问题
I have used Spark Api (https://spark.apache.org/docs/latest/ml-features.html#tf-idf) for calculating TF IDF on a dataframe. What I am unable to do is to do it on grouped data using Dataframe groupBy and calculating TFIDF for each group and in the result getting single dataframe.
For Example for input
id | category | texts
0 | smallLetters | Array("a", "b", "c")
1 | smallLetters | Array("a", "b", "b", "c", "a")
2 | capitalLetters | Array("A", "B", "C")
3 | capitalLetters | Array("A", "B", "B", "c", "A)
Sample output for group by column "category"
id | category | texts | vector
0 | smallLetters | Array("a", "b", "c") | (3,[0,1,2],[1.0,1.0,1.0])
1 | smallLetters | Array("a", "b", "b", "c", "a") | (3,[0,1,2],[2.0,2.0,1.0])
2 | capitalLetters | Array("A", "B", "C") | (3,[3,4,5],[1.0,1.0,1.0])

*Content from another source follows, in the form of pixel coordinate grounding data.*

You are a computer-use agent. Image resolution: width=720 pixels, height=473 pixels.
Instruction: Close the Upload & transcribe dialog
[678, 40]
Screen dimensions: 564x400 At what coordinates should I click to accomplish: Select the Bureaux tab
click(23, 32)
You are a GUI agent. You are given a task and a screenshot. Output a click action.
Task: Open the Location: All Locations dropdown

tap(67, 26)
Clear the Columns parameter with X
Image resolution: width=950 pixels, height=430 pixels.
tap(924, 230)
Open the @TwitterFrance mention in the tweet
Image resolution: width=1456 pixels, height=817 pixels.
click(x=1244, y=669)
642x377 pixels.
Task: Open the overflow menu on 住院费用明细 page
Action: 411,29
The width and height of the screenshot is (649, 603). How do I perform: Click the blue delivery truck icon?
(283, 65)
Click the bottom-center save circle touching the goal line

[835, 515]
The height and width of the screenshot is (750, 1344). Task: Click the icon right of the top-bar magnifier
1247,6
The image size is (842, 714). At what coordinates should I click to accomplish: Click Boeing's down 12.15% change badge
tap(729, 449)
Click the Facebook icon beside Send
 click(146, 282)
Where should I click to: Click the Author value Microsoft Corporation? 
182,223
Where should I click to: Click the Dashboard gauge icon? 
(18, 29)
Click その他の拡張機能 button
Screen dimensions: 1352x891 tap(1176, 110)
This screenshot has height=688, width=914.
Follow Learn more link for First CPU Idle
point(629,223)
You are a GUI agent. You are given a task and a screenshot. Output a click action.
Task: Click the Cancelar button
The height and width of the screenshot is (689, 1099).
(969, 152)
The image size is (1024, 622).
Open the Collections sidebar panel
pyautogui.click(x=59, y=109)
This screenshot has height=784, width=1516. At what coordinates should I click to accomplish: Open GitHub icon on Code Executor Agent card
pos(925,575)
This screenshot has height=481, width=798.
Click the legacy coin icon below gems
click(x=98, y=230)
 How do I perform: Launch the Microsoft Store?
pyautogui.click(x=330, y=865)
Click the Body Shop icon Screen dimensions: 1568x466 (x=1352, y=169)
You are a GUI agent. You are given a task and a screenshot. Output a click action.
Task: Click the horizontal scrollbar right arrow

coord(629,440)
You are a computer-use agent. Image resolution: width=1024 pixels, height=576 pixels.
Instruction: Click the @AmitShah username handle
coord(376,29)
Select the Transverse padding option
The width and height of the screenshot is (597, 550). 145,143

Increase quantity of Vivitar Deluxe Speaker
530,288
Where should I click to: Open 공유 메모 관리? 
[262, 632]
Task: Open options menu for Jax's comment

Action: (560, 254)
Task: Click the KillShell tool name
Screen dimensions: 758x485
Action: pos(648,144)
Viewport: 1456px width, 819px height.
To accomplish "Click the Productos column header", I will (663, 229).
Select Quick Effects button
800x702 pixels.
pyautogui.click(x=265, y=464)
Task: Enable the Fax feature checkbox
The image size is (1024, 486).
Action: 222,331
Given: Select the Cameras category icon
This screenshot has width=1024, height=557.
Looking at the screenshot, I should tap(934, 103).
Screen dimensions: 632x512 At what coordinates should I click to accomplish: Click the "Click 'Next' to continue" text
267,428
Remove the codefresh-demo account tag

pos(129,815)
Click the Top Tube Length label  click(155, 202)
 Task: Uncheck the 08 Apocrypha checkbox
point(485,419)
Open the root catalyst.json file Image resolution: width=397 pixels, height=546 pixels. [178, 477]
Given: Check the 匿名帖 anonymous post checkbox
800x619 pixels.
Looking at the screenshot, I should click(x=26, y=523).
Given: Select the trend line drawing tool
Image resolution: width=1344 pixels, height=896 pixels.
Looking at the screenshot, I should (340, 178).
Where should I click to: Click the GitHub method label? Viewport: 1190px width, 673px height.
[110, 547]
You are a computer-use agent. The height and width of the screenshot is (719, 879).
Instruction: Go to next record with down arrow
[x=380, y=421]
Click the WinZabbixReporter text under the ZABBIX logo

3 | captialLetters | Array("A", "B", "B", "c", "A) | (5, [3,4,2],[2.0,2.0,1.0])
Taking example from the spark website I am currently similar to this:
import org.apache.spark.ml.feature.{CountVectorizer, CountVectorizerModel}
val df = spark.createDataFrame(Seq(
(0, Array("a", "b", "c")),
(1, Array("a", "b", "b", "c", "a"))
)).toDF("id", "words")
// fit a CountVectorizerModel from the corpus
val cvModel: CountVectorizerModel = new CountVectorizer()
.setInputCol("words")
.setOutputCol("features")
.setVocabSize(3)
.setMinDF(2)
.fit(df)
// alternatively, define CountVectorizerModel with a-priori vocabulary
val cvm = new CountVectorizerModel(Array("a", "b", "c"))
.setInputCol("words")
.setOutputCol("features")
cvModel.transform(df).show(false)
Now the issue I am facing is how to calculate TF-IDF using the above code after doing a groupby operation on category.
Edit: I want to define the Corpus as the grouped data. That is smallLetters is one corpus and capitalLetters is another, so that for TF-IDF calculations smallLetters corpus contains 2 documents and capitalLetters contains 2 documents.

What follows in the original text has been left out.